それを彼の祖先は信長公記を読みたい、そして自分も書きたい。
そういう願いから、一から勉強を始めたのだ。
俺には到底真似出来ない。
彼の祖先を尊敬するよ。
でもな、一生懸命に勉強する事と自分の仲間を助ける事は、秤に懸けちゃいけないだろう。
まして忘れるような事ではない!
彼の祖先は素晴らしいが、だからと言ってコイツも素晴らしいかと聞かれたら、否と答えるね。

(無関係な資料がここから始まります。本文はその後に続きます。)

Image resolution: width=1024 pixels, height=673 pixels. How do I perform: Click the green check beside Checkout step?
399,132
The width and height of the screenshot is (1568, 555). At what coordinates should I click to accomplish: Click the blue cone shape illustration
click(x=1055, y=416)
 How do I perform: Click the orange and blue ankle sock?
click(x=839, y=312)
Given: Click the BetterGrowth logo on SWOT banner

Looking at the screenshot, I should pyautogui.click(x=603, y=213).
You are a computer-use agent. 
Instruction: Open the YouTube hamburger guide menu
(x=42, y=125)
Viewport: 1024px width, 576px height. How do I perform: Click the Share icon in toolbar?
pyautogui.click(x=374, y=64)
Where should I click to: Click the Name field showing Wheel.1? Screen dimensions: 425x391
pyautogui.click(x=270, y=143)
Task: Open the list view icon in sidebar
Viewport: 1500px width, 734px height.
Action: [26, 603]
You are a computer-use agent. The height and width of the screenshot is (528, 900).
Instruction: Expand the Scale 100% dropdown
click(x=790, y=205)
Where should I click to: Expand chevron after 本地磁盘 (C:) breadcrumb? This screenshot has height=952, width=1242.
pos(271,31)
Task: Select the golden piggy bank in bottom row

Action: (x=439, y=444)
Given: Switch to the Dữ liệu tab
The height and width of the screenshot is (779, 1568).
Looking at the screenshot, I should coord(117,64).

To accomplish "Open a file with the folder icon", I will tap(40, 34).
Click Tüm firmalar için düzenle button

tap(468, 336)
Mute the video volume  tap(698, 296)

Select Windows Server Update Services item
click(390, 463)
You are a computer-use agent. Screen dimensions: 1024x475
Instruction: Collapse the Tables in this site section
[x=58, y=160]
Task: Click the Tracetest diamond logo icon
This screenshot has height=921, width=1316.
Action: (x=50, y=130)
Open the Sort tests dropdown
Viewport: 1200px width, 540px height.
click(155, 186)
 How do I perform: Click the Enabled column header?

魔王の事を見たい知りたいと思う事は、分からんでもない。
俺だって憧れの選手が目の前に居たら、そりゃ目を奪われる。
同じチームに居たら、その人のプレーやサイン、配球等、ベンチでいいから教わりたいと思う。
でも、これは野球ではない。
命がかかっているのだから。
それを、魔王様の活躍を期待してます?
馬鹿かお前は!
テメーの仲間をテメーが働かずに、助けてもらう事が前提か?
ちゃんちゃらおかしいね!
ハッキリ言おう。
俺はこういう考えをする奴が嫌いだ。
だからこそ、性根を変えさせる必要がある。
元々はミノタウロスという、俺でも知っている種族。
なまくら刀も、叩き直せば強くなると願う。
「よーし!まずはオーガの町まで、お前は走れ。馬には荷物だけは載せてやる」
「えっ!?何故そんな事を?」
「何故じゃない!お前は自分の仲間は誰が助けると思っている?」
「魔王様ではないのですか?」
「違うな。お前が助けるんだ。俺達はお前のサポートしかしない」
「さぽおと?それはどういう意味で?」
あう、英語は伝わらないのか。
えーっと、支援で合ってる?
(合ってる)
サンクスブラザー。
「支援の事だ。蘭丸もいな・・・ハクトも、主にお前の支援しかさせないつもりだ」
「それじゃ助けられないんじゃ・・・」
自分がやるとなると弱気になるのか。
もし俺達が来なかったら、どうするつもりだったんだろうか。
見捨てる、という考えもした気がする。
魔族は弱肉強食を地で行くような連中だし。
でも俺はそれを許すつもりは無い。
「お前は助けてもらう事を前提で行動してたのか?自分でどうにかしようという考えはしなかったのか?」
「そ、それは・・・」
「返答に困っている時点で、そう言っているようなものだな。先に言っておく。そのような考えの者に伝記を書いてもらうつもりは無い!」
言葉に詰まる太田。
今までの態度と全く違うからか、困惑気味の蘭丸とハクトも何も言えずに見ているだけだった。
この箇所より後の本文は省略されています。